[Saved data entries]
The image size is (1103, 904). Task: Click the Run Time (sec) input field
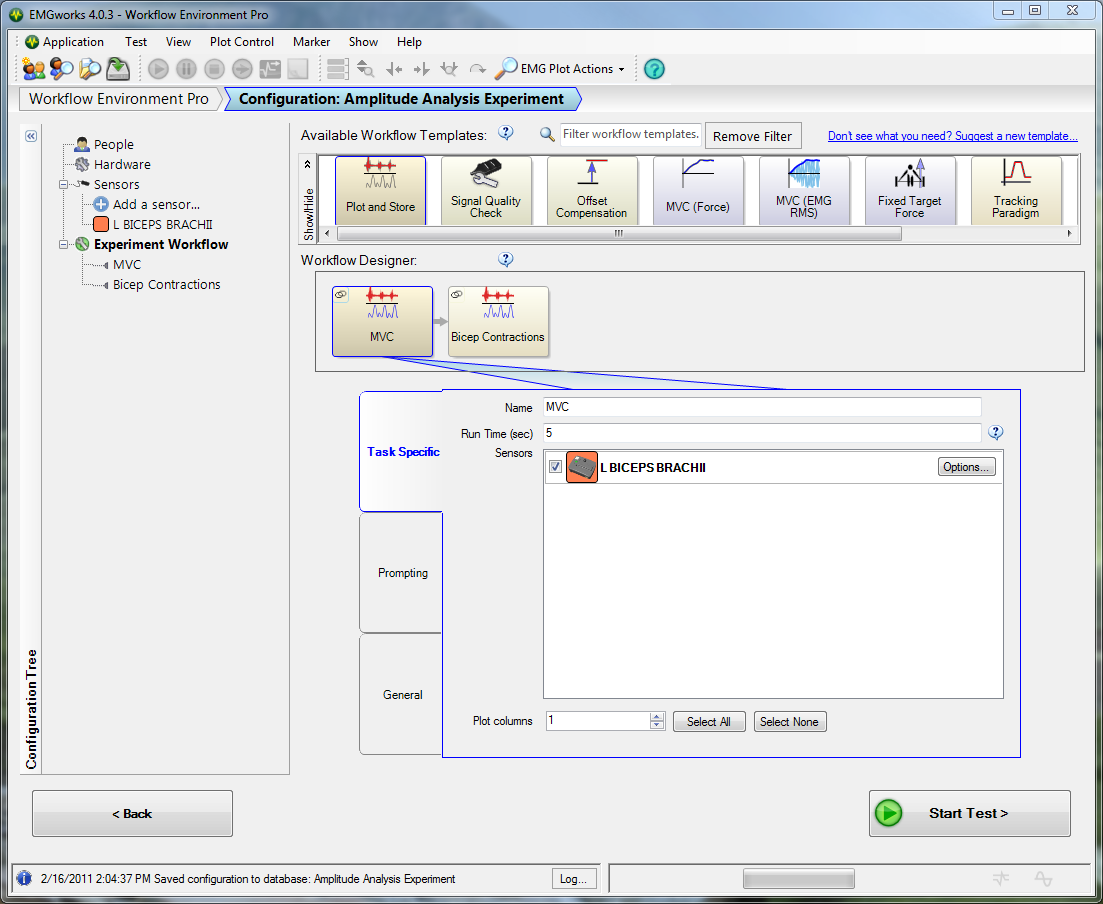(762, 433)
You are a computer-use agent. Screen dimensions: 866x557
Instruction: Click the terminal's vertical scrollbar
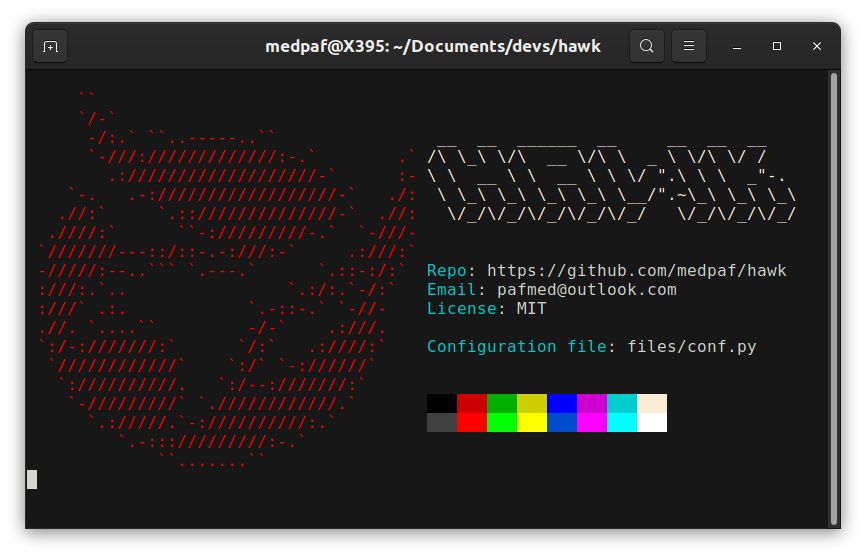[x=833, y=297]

■ Problem details: Copy every record exactly as it appears, apart from any pictures.

■ Your solution:
The image size is (1103, 904). Task: Click the Run Time (sec) input field
(762, 433)
You are a computer-use agent. Screen dimensions: 866x557
Instruction: Click the terminal's vertical scrollbar
[x=833, y=297]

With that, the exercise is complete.